By: Collaboration of Geraldine Angulo Rendon, student of International Business at CETYS University System and Terry Ahtziry Cárdenas Banda, attorney, humanitarian, and law professor.
The year 2020 started in a very strange way. We started on the “left foot”, a new leap year. A possible Third World War, a gigantic forest fire in Australia, the famous basketball player Kobe Bryant dies in a plane crash, the month of January seemed that it would never end. The feminist movements, the strike on March 9, and all the aforementioned made up the first quarter of the year. However, what we never thought would happen before all of the aforementioned would be the start of a new virus, which came to change life as we know it.
The arrival of the new coronavirus (COVID-19) became a pandemic that attacked all nations without notice and without distinction. COVID-19 showed us that whatever country you are, we are all human and no one is exempt from disease. Around the world different measures have been taken in the face of this health crisis, such as the case of Spain, who closed borders definitively as a preventive measure, leaving Mexicans students, who were in exchange, locked in quarantine in a foreign country, without being able to reunite with their families or receive the support of their loved ones.
For its part, in Mexico, the actions to combat the pandemic varied and were not as severe at first. This virus spread so quickly that there are still those who, even seeing the situation, do not believe in the virus. Decision-making in Mexico has been highly criticized not only internally but globally, a number of opinions agree that national government action has not been ideal. The brake on day-to-day activities occurred gradually depending on the federal entities, at the beginning of this pandemic there were no cancellations of both national and international flights, borders were not closed immediately, likewise, the measures implemented were not duly respected which lead to an accelerated spread of the virus.
So, the following question arises: How is this new virus affecting the economy?

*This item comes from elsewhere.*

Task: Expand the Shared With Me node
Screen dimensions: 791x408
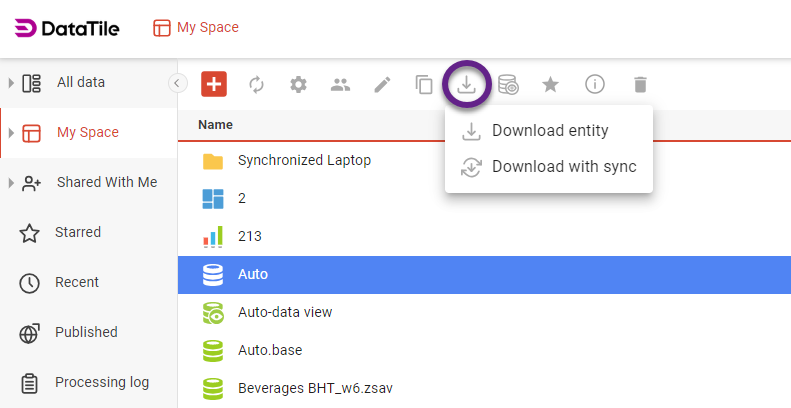Action: (11, 183)
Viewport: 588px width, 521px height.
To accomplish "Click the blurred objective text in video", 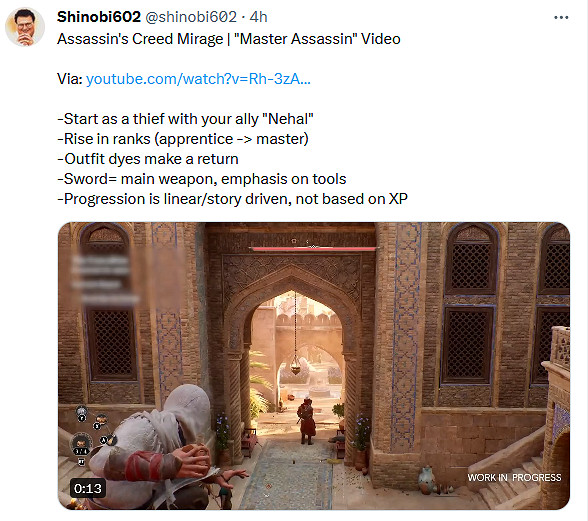I will [x=103, y=279].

According to Jorge A. Chávez Presa (2020), “the impact on the global economy will be titanic.” First, production chains were abruptly interrupted, and the measures adopted to avoid contagion caused a decrease in demand. These two shocks in the global supply and demand for goods and services is one of the factors that have caused the drop in the price of oil.

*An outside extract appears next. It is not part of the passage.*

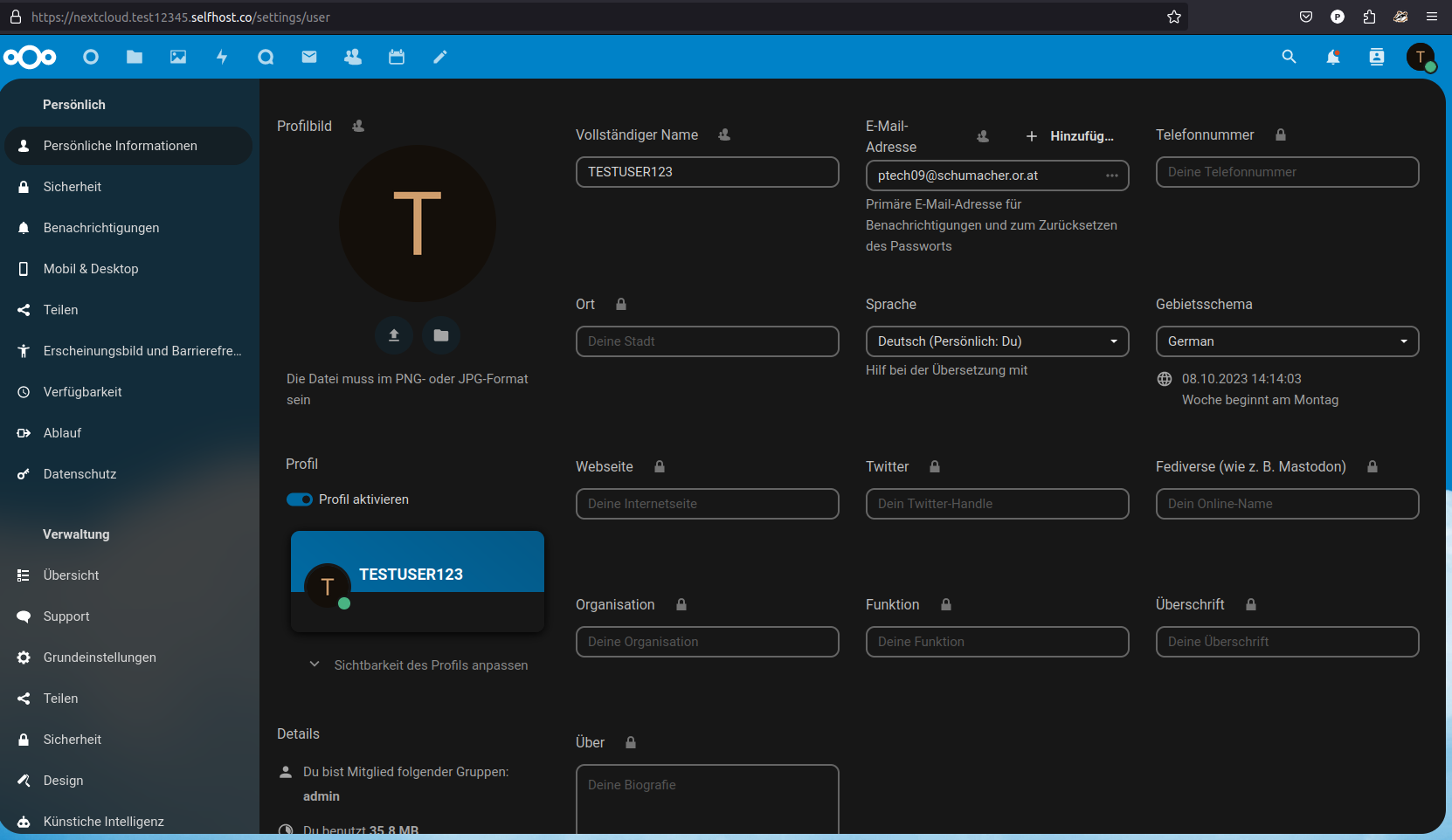Open Benachrichtigungen in sidebar
Image resolution: width=1452 pixels, height=840 pixels.
[101, 228]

On the other hand, Manuel Romo, General Director of Citibanamex, reported that, according to the financial results of this quarter, the fall of the Gross Domestic Product (GDP) in 2020 will be 9.0%, which will cause a significant impact on the Mexican economy before the coronavirus pandemic. In a press conference, the banker expressed that the crisis “will be more severe than the one of 2009 or the one of tequila in 1994”, adding that, based on economic studies of the institution, unemployment is estimated to close at 7%.
Now, if we ask ourselves the following: Will Mexico enter an economic crisis?
We will respond that Mexico is already in an economic crisis. Our industrial activity has fallen for 16 months and hand in hand with foreign investment. The country is transitioning from an economic crisis to a financial crisis, which triggered the depreciation of the Mexican peso from mid-February to mid-March at 24%.
The reality is that the country’s commercial activities are being severely affected and this leads to an economic deficit, especially because there is no government support for this crisis for medium and small companies. Although we are experiencing a health crisis, and it must be essential to address health issues, we are also experiencing a severe impact on international business, which we cannot ignore in a border city that lives on investment foreign.
We only have left to continue contributing from our trench, seeking to collaborate from wherever we can, always for the common well-being of our community.